- DIRECTIONS FOR THIS TASK
Please return the data below verbatim, from its first line through the line containing "pyautogui.click(x=819, y=180)", with that line included.

- GIVEN DATA
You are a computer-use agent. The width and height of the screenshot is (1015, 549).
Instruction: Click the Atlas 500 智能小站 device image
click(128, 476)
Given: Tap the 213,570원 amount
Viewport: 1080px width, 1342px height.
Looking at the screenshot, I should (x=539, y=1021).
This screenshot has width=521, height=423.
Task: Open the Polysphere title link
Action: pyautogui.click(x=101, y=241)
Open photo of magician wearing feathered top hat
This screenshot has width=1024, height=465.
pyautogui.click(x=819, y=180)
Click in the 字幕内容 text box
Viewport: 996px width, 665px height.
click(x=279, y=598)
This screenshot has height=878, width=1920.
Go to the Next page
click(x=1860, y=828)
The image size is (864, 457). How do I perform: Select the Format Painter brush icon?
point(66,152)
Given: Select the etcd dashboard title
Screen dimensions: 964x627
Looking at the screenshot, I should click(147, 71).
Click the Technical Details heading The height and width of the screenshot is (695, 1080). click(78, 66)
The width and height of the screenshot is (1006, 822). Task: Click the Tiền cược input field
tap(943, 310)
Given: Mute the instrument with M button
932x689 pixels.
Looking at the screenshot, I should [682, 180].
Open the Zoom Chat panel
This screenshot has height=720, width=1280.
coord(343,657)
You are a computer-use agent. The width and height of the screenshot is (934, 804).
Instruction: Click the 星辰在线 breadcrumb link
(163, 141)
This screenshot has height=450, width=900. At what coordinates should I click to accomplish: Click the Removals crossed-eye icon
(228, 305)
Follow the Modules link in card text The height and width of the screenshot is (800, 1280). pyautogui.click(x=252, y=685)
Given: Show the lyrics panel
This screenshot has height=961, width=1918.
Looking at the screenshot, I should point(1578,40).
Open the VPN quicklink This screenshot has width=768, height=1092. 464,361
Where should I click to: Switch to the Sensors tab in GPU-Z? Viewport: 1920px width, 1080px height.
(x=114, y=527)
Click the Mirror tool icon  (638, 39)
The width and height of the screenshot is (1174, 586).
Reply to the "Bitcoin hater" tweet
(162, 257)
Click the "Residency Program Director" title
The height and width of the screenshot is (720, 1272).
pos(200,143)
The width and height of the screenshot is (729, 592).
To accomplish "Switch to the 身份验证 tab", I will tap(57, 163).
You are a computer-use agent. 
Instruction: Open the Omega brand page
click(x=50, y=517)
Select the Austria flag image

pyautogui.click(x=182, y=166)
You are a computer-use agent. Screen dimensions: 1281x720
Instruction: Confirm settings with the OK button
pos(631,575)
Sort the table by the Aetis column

- RESULT OF THIS TASK
You are a computer-use agent. The width and height of the screenshot is (1015, 549).
Instruction: Click the Atlas 500 智能小站 device image
click(128, 476)
Given: Tap the 213,570원 amount
Viewport: 1080px width, 1342px height.
Looking at the screenshot, I should (x=539, y=1021).
This screenshot has width=521, height=423.
Task: Open the Polysphere title link
Action: pyautogui.click(x=101, y=241)
Open photo of magician wearing feathered top hat
This screenshot has width=1024, height=465.
pyautogui.click(x=819, y=180)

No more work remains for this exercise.